In the end, I think my problem with being able to sum up the curriculum rests in its scope and how much of it has yet to be charted out. Hopefully, I do a better job of it the next time the question arises.

[Updated--June 21, 2013--removed the link to the Hermetic Sanctuary of Maat (HOSM), for it was a dead link to a group that no longer exists; the HOSM still exists; it is merely the self-initiation web support site that no longer exists. Eventually, the BIORC will provide some support for self-initiates.]

Saturday, August 4, 2007

How to contact with Golden Dawn in Denver

I realized that perhaps I should mention how one would go about finding us (Golden Dawn) in Denver. The first thing to do is to send us an email. At the moment, all of the inquires come to me anyways, so lets just use the account I check everyday--rather than the official email address which I only check once a week.

After receiving the email, I will arrange to meet with you. My chosen meeting spot is the coffee room at the Tattered Cover across the street from East High School (on Colfax). Either that or we will try to obtain you a pass to the lodge's next public meeting (which is always the first Sunday of the month) and occurs at the house of one of the lodge's members who lives over by the zoo.

After the meeting, whether the public or the lodge's "meet and greet," you can decide whether you want to pursue the route to membership any further.

It is relatively easy to apply, provided that you can find this blog posting.

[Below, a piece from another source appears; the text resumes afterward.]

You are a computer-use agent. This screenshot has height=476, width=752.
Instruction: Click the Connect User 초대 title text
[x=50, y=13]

To inquiry about membership with the local Golden Dawn Denver lodge of the BIORC, visit the Bast Temple official blog for the latest information.

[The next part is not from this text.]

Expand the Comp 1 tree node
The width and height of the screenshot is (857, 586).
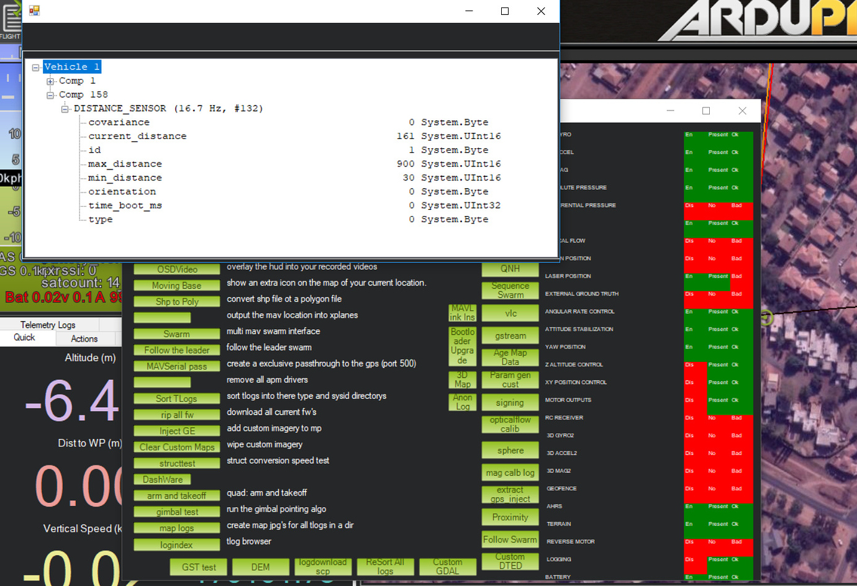coord(50,81)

[Updated--June 21, 2013--updated link to current Bast Temple membership information page.]

Friday, August 3, 2007

Hathoor Temple

One of the things that vastly affects one's opinion of Golden Dawn is the first group that one belongs to. My Mother Lodge, so to speak, was Hathoor Temple. Located in Denver, Colorado, it served the local Golden Dawn community for over a decade. Extinct now, it still colors my opinion about what Golden Dawn is and can be.

I first encountered one of its members in mundane circles. At the time, I was working in fast food. During my breaks I was reading Donald Michael Kraig's Modern Magick. I was also practicing my flash cards and drawing my Hebrew Letters. It was the latter that Andrew spotted. After getting to know me very well over the next few months (I call it haressment--he had a wicked sense of humor), he told me that he knew some people who believed in the same things that I was studying and asked if I would like to meet them.

I said, yes. At the time, I didn't know that he was a member of Golden Dawn. Or rather a Golden Dawn based group. I did not learn that until my Neophyte initiation in March of 1992. All this time, I thought that he was just a lonely old man who took great joy in mocking my beliefs and rolling his eyes at my studies. While that was true, he was also the Chief of Hathoor Temple. His mocking turned out to be that of an initiate laughing his head off at how far off track a self-taught person could be.

There are some that have observed that I seem to function best in lodge when things are falling apart. Call it crisis mode, battle field conditions, or whatever you like; truth be told I am more comfortable during those times. And a large part of this comfort arises from the fact that Hathoor Temple was a lodge in crisis when I joined.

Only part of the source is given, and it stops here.